------ PROVIDED DATA ------

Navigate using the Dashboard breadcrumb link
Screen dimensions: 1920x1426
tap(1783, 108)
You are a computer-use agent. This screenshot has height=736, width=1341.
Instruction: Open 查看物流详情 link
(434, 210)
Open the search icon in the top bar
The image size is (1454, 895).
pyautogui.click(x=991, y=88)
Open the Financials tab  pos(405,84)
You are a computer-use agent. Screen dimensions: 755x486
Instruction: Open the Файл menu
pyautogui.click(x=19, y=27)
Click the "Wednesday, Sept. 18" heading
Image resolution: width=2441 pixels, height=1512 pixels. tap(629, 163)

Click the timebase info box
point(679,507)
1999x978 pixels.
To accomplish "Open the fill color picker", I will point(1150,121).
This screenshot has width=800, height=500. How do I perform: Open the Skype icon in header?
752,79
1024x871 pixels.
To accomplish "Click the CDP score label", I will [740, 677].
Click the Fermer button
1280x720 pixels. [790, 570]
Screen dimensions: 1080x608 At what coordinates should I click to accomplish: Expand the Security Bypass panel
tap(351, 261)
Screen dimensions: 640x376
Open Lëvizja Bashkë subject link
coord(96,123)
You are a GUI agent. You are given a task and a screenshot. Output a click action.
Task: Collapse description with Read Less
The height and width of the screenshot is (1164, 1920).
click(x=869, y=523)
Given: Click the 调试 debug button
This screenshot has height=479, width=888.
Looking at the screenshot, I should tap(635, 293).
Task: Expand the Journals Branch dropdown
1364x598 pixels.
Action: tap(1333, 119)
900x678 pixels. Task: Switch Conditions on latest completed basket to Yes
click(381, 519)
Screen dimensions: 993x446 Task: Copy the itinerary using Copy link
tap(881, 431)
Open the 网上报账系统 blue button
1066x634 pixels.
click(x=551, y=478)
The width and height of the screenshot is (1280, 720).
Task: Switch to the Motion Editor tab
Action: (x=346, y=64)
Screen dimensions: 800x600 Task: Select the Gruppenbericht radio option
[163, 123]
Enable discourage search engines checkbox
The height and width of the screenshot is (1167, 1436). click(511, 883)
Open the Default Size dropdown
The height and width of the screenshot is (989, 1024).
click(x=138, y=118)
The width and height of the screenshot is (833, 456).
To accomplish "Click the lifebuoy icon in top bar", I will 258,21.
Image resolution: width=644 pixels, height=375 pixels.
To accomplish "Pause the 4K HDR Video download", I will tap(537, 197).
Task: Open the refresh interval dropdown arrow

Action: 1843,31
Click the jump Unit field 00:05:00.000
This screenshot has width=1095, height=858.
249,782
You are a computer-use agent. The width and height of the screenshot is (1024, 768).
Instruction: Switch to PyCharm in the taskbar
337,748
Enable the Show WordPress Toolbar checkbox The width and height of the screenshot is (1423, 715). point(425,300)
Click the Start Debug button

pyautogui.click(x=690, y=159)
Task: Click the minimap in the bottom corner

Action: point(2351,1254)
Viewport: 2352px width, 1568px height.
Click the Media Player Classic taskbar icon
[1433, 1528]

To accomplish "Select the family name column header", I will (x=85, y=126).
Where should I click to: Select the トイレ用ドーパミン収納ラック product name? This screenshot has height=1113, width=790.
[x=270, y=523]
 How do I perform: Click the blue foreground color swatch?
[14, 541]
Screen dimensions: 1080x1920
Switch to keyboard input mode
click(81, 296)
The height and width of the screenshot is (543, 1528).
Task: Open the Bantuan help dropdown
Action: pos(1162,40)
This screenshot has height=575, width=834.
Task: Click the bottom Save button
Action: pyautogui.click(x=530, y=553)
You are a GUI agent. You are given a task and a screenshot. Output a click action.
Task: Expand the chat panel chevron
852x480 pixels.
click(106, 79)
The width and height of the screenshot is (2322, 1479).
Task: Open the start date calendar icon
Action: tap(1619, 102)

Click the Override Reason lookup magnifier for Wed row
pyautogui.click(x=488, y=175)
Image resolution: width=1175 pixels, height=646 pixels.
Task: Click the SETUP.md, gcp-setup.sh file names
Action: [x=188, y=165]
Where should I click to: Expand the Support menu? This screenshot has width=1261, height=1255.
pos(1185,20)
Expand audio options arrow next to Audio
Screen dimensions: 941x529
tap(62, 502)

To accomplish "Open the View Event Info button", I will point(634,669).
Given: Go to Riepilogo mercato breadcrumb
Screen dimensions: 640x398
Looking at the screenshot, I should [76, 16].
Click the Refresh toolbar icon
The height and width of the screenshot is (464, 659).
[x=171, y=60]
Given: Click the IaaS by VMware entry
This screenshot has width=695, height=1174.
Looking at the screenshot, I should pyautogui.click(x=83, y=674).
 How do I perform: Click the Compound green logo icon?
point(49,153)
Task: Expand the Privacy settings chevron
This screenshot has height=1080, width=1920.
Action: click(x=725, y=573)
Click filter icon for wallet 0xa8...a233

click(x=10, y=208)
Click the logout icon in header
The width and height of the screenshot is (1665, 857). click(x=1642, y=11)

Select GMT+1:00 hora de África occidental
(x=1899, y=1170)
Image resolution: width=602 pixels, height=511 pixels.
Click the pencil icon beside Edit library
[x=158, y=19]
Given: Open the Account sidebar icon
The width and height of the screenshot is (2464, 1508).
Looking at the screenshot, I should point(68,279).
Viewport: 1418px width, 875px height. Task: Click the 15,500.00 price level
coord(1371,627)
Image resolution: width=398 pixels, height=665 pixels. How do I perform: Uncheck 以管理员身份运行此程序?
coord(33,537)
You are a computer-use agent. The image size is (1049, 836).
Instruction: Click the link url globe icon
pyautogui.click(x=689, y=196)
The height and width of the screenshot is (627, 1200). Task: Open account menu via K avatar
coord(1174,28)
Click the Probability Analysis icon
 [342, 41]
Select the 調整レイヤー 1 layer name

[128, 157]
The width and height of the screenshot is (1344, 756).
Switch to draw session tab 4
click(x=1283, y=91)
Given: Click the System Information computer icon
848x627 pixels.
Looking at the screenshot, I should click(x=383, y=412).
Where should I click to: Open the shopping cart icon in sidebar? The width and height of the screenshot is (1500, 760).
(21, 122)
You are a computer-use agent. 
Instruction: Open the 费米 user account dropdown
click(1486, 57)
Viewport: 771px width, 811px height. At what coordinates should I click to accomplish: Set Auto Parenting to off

------

» **WHAT THE EXERCISE ASKS**: Copy every row above word for word, keeping each line unchanged and in its original order.

» **SOLUTION TO THIS TASK**:
Navigate using the Dashboard breadcrumb link
Screen dimensions: 1920x1426
tap(1783, 108)
You are a computer-use agent. This screenshot has height=736, width=1341.
Instruction: Open 查看物流详情 link
(434, 210)
Open the search icon in the top bar
The image size is (1454, 895).
pyautogui.click(x=991, y=88)
Open the Financials tab  pos(405,84)
You are a computer-use agent. Screen dimensions: 755x486
Instruction: Open the Файл menu
pyautogui.click(x=19, y=27)
Click the "Wednesday, Sept. 18" heading
Image resolution: width=2441 pixels, height=1512 pixels. tap(629, 163)

Click the timebase info box
point(679,507)
1999x978 pixels.
To accomplish "Open the fill color picker", I will point(1150,121).
This screenshot has width=800, height=500. How do I perform: Open the Skype icon in header?
752,79
1024x871 pixels.
To accomplish "Click the CDP score label", I will [740, 677].
Click the Fermer button
1280x720 pixels. [790, 570]
Screen dimensions: 1080x608 At what coordinates should I click to accomplish: Expand the Security Bypass panel
tap(351, 261)
Screen dimensions: 640x376
Open Lëvizja Bashkë subject link
coord(96,123)
You are a GUI agent. You are given a task and a screenshot. Output a click action.
Task: Collapse description with Read Less
The height and width of the screenshot is (1164, 1920).
click(x=869, y=523)
Given: Click the 调试 debug button
This screenshot has height=479, width=888.
Looking at the screenshot, I should tap(635, 293).
Task: Expand the Journals Branch dropdown
1364x598 pixels.
Action: tap(1333, 119)
900x678 pixels. Task: Switch Conditions on latest completed basket to Yes
click(381, 519)
Screen dimensions: 993x446 Task: Copy the itinerary using Copy link
tap(881, 431)
Open the 网上报账系统 blue button
1066x634 pixels.
click(x=551, y=478)
The width and height of the screenshot is (1280, 720).
Task: Switch to the Motion Editor tab
Action: (x=346, y=64)
Screen dimensions: 800x600 Task: Select the Gruppenbericht radio option
[163, 123]
Enable discourage search engines checkbox
The height and width of the screenshot is (1167, 1436). click(511, 883)
Open the Default Size dropdown
The height and width of the screenshot is (989, 1024).
click(x=138, y=118)
The width and height of the screenshot is (833, 456).
To accomplish "Click the lifebuoy icon in top bar", I will 258,21.
Image resolution: width=644 pixels, height=375 pixels.
To accomplish "Pause the 4K HDR Video download", I will tap(537, 197).
Task: Open the refresh interval dropdown arrow

Action: 1843,31
Click the jump Unit field 00:05:00.000
This screenshot has width=1095, height=858.
249,782
You are a computer-use agent. The width and height of the screenshot is (1024, 768).
Instruction: Switch to PyCharm in the taskbar
337,748
Enable the Show WordPress Toolbar checkbox The width and height of the screenshot is (1423, 715). point(425,300)
Click the Start Debug button

pyautogui.click(x=690, y=159)
Task: Click the minimap in the bottom corner

Action: point(2351,1254)
Viewport: 2352px width, 1568px height.
Click the Media Player Classic taskbar icon
[1433, 1528]

To accomplish "Select the family name column header", I will (x=85, y=126).
Where should I click to: Select the トイレ用ドーパミン収納ラック product name? This screenshot has height=1113, width=790.
[x=270, y=523]
 How do I perform: Click the blue foreground color swatch?
[14, 541]
Screen dimensions: 1080x1920
Switch to keyboard input mode
click(81, 296)
The height and width of the screenshot is (543, 1528).
Task: Open the Bantuan help dropdown
Action: pos(1162,40)
This screenshot has height=575, width=834.
Task: Click the bottom Save button
Action: pyautogui.click(x=530, y=553)
You are a GUI agent. You are given a task and a screenshot. Output a click action.
Task: Expand the chat panel chevron
852x480 pixels.
click(106, 79)
The width and height of the screenshot is (2322, 1479).
Task: Open the start date calendar icon
Action: tap(1619, 102)

Click the Override Reason lookup magnifier for Wed row
pyautogui.click(x=488, y=175)
Image resolution: width=1175 pixels, height=646 pixels.
Task: Click the SETUP.md, gcp-setup.sh file names
Action: [x=188, y=165]
Where should I click to: Expand the Support menu? This screenshot has width=1261, height=1255.
pos(1185,20)
Expand audio options arrow next to Audio
Screen dimensions: 941x529
tap(62, 502)

To accomplish "Open the View Event Info button", I will point(634,669).
Given: Go to Riepilogo mercato breadcrumb
Screen dimensions: 640x398
Looking at the screenshot, I should [76, 16].
Click the Refresh toolbar icon
The height and width of the screenshot is (464, 659).
[x=171, y=60]
Given: Click the IaaS by VMware entry
This screenshot has width=695, height=1174.
Looking at the screenshot, I should pyautogui.click(x=83, y=674).
 How do I perform: Click the Compound green logo icon?
point(49,153)
Task: Expand the Privacy settings chevron
This screenshot has height=1080, width=1920.
Action: click(x=725, y=573)
Click filter icon for wallet 0xa8...a233

click(x=10, y=208)
Click the logout icon in header
The width and height of the screenshot is (1665, 857). click(x=1642, y=11)

Select GMT+1:00 hora de África occidental
(x=1899, y=1170)
Image resolution: width=602 pixels, height=511 pixels.
Click the pencil icon beside Edit library
[x=158, y=19]
Given: Open the Account sidebar icon
The width and height of the screenshot is (2464, 1508).
Looking at the screenshot, I should point(68,279).
Viewport: 1418px width, 875px height. Task: Click the 15,500.00 price level
coord(1371,627)
Image resolution: width=398 pixels, height=665 pixels. How do I perform: Uncheck 以管理员身份运行此程序?
coord(33,537)
You are a computer-use agent. The image size is (1049, 836).
Instruction: Click the link url globe icon
pyautogui.click(x=689, y=196)
The height and width of the screenshot is (627, 1200). Task: Open account menu via K avatar
coord(1174,28)
Click the Probability Analysis icon
 [342, 41]
Select the 調整レイヤー 1 layer name

[128, 157]
The width and height of the screenshot is (1344, 756).
Switch to draw session tab 4
click(x=1283, y=91)
Given: Click the System Information computer icon
848x627 pixels.
Looking at the screenshot, I should click(x=383, y=412).
Where should I click to: Open the shopping cart icon in sidebar? The width and height of the screenshot is (1500, 760).
(21, 122)
You are a computer-use agent. 
Instruction: Open the 费米 user account dropdown
click(1486, 57)
Viewport: 771px width, 811px height. At what coordinates should I click to accomplish: Set Auto Parenting to off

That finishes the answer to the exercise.